Alabama and the Deep South have distinct severe weather seasons. The primary season is during the late fall/early winter and then a secondary season during the late winter and early spring. This year, we’ve been fairly lucky in Central Alabama to only have a handful of events that produced tornadoes and severe weather. The primary reason for our severe weather seasons occurring during this time is our proximity to source of warm and moist air (the Gulf of Mexico). In a severe weather set-up, this air travels north into Central Alabama to fuel thunderstorms that could lead to dangerous weather.
In the Midwest, it’s a little bit different. While we are preparing for severe weather, they prepare for snow and ice. Cold air makes it to the Midwest almost routinely until the start of spring. Even then, cold snaps can send temperatures plummeting. However, as May rolls around and spring turns into summer, people in the Midwest brace for strong storms and the possibility of tornadoes.

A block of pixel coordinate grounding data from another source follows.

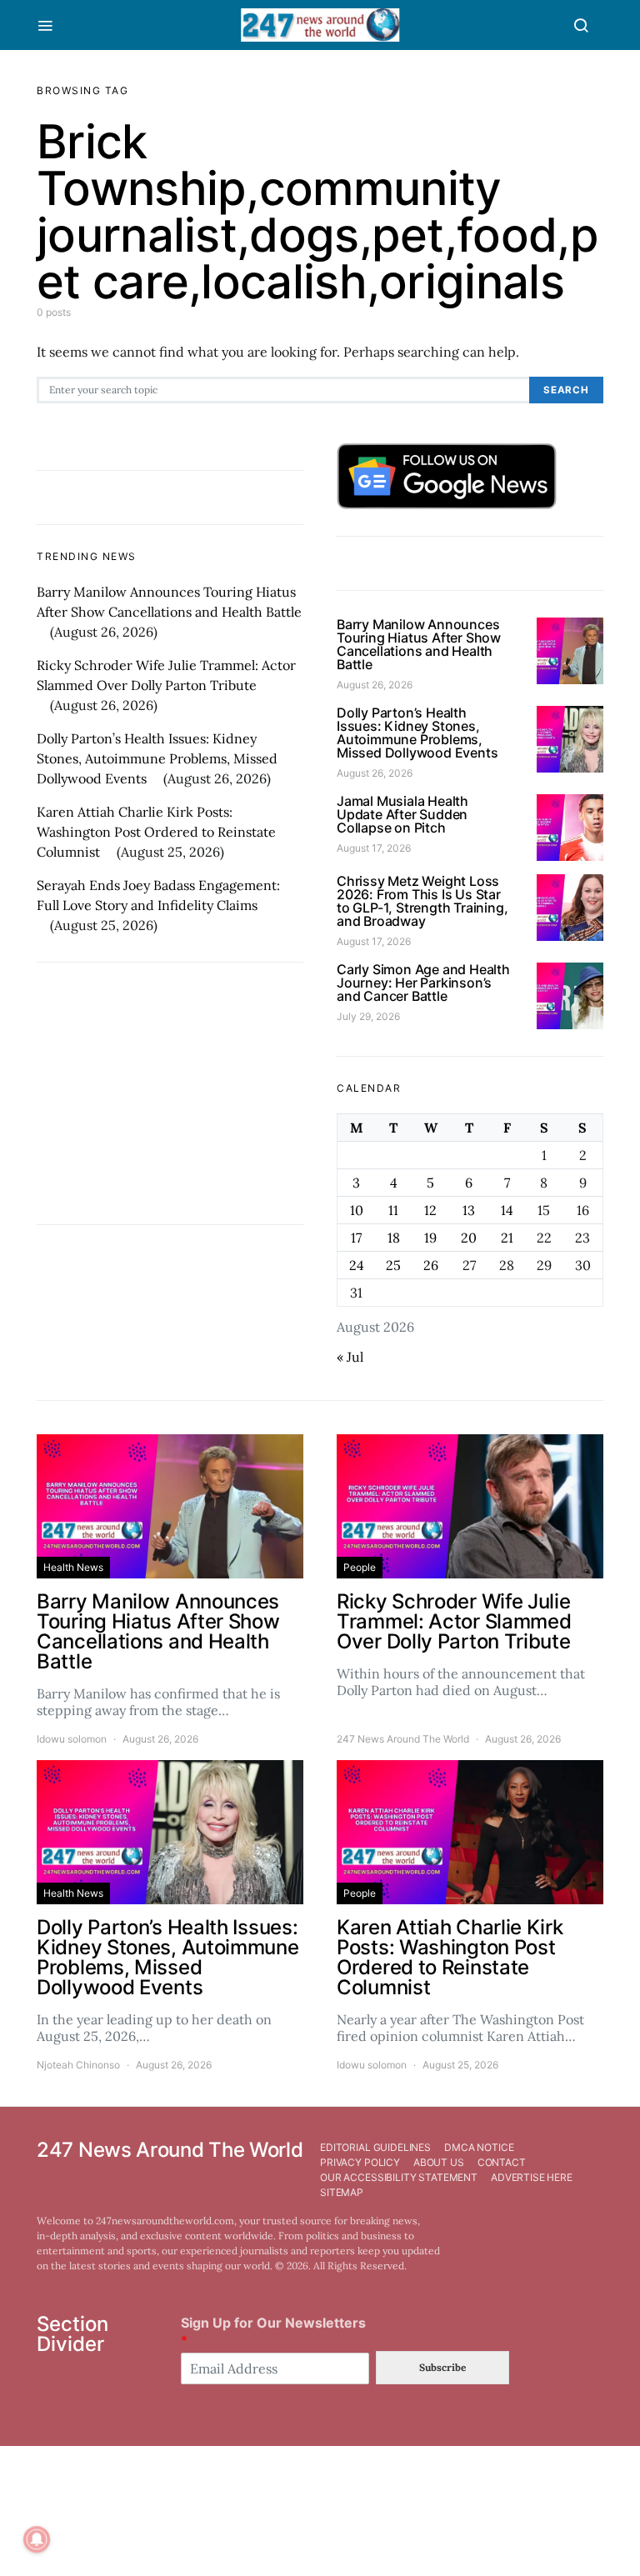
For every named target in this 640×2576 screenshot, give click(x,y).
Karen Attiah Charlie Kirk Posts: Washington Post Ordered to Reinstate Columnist (156, 831)
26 (430, 1265)
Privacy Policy (360, 2162)
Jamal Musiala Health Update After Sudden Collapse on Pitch (402, 814)
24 (356, 1265)
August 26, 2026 (374, 684)
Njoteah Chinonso (78, 2064)
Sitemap (341, 2192)
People (359, 1567)
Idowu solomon (72, 1739)
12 (430, 1210)
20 (469, 1237)
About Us (438, 2162)
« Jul (350, 1356)
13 (468, 1210)
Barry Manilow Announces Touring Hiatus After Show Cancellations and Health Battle (419, 644)
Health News (73, 1567)
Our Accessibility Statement (399, 2177)
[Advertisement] (170, 1093)
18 (394, 1237)
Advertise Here (531, 2177)
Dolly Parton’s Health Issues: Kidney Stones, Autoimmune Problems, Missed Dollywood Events (157, 758)
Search (566, 390)
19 (430, 1237)
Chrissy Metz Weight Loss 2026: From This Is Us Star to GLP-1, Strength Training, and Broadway (422, 901)
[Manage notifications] (36, 2539)
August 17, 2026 (374, 848)
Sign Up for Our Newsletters (273, 2331)
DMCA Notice (478, 2147)
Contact (502, 2162)
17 (356, 1237)
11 (393, 1210)
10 (356, 1210)
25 (393, 1265)
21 (507, 1237)
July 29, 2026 (368, 1016)
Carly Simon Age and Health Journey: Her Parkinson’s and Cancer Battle (423, 982)
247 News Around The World (403, 1739)
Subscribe (442, 2367)
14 (507, 1210)
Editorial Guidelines (375, 2147)
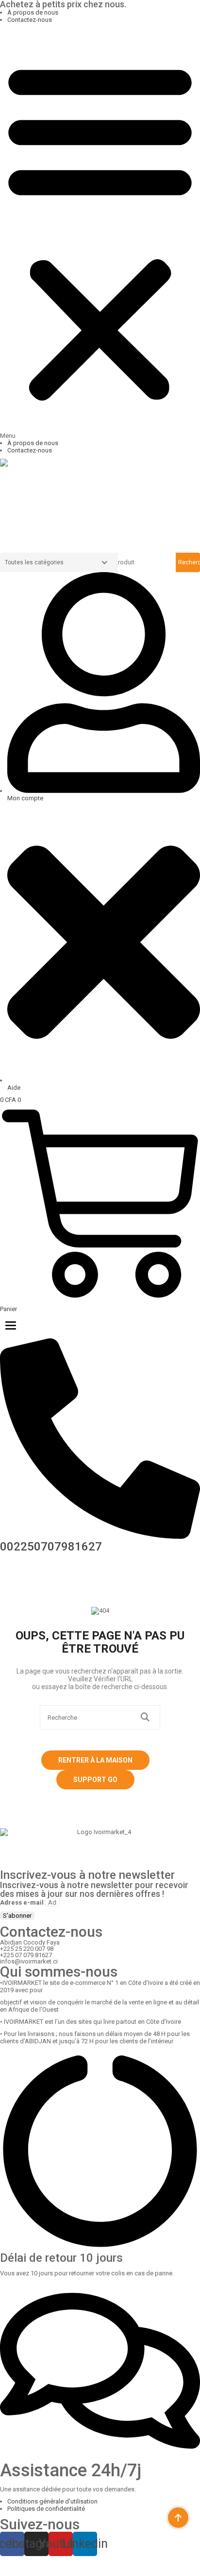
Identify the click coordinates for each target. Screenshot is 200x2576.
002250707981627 (51, 1546)
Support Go (95, 1779)
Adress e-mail (22, 1902)
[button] (100, 233)
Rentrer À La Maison (95, 1760)
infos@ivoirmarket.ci (29, 1961)
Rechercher (189, 562)
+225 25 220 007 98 (26, 1948)
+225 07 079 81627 (26, 1955)
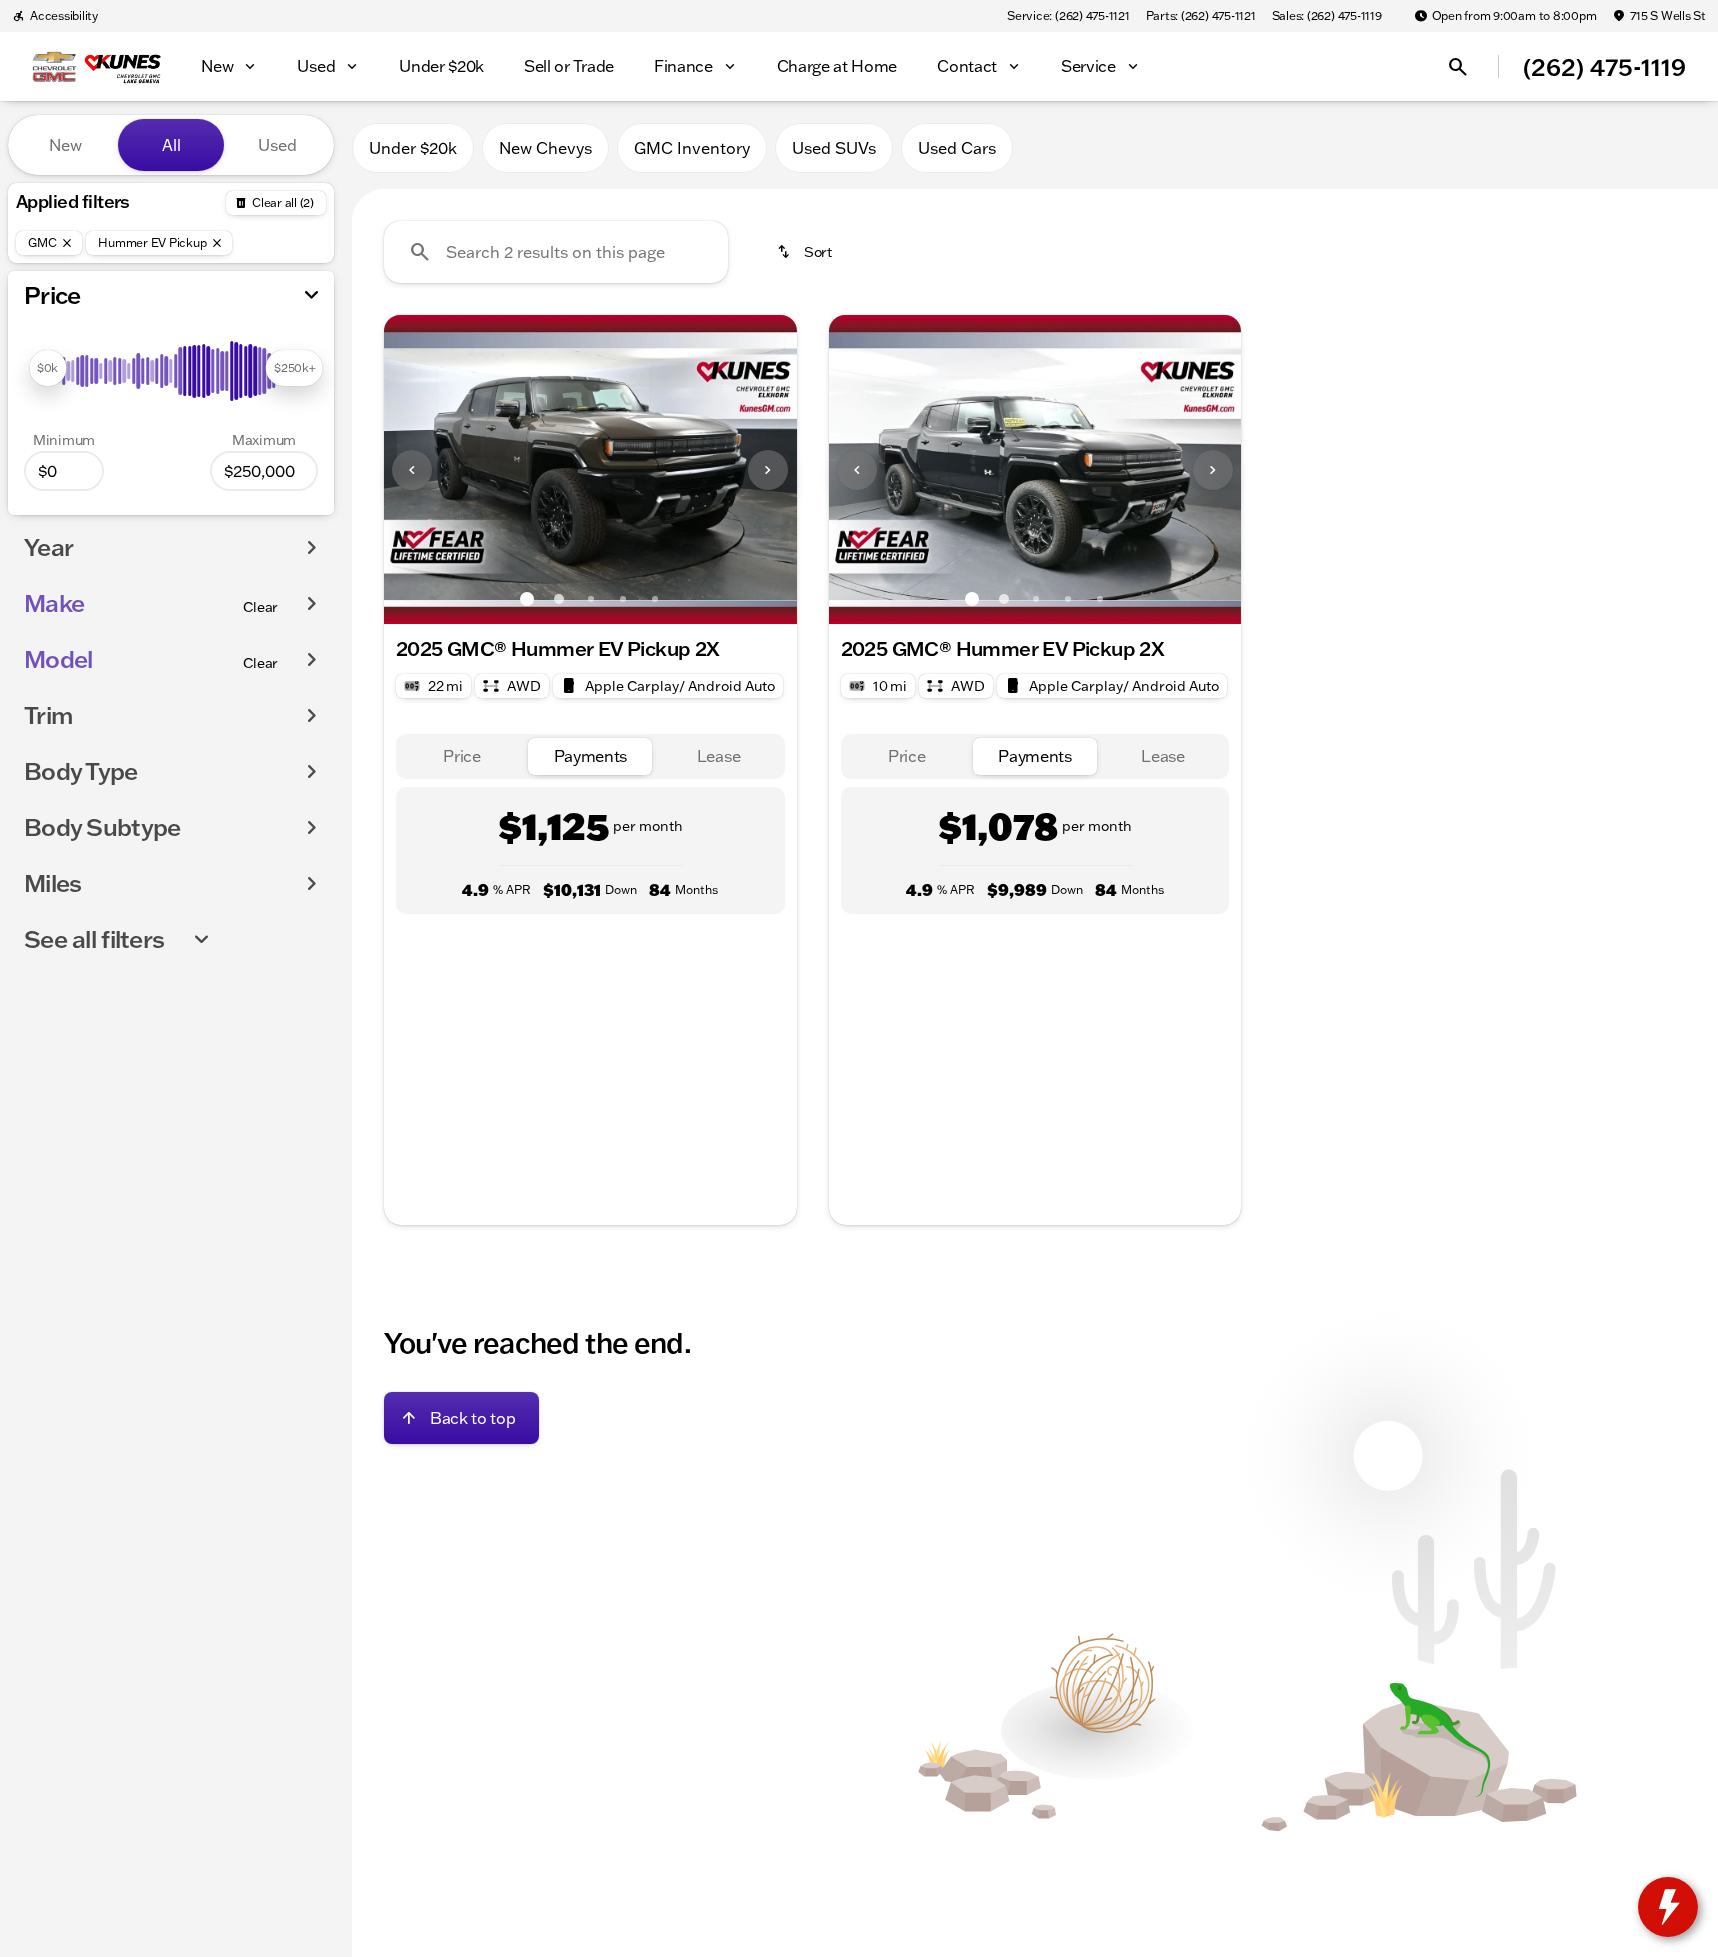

During the spring months in the Midwest, storm systems can tap into this warm, moist air with a little more regularity. The surface cold fronts and the upper level systems that drive severe weather take different tracks than they would during the winter or early spring. In addition, they don’t have to contend with the colder air that turns these storms into snow producers earlier in the year instead of severe storm machines this time of year. The result is large tornadoes that make for good video opportunities for storms chasers, but can also cause damage and death if people aren’t prepared.
Today, May 18, a High Risk for severe weather exists for south-central Kansas and north-central Oklahoma. Destructive tornadoes, large hail, and strong winds are all possible today in that area.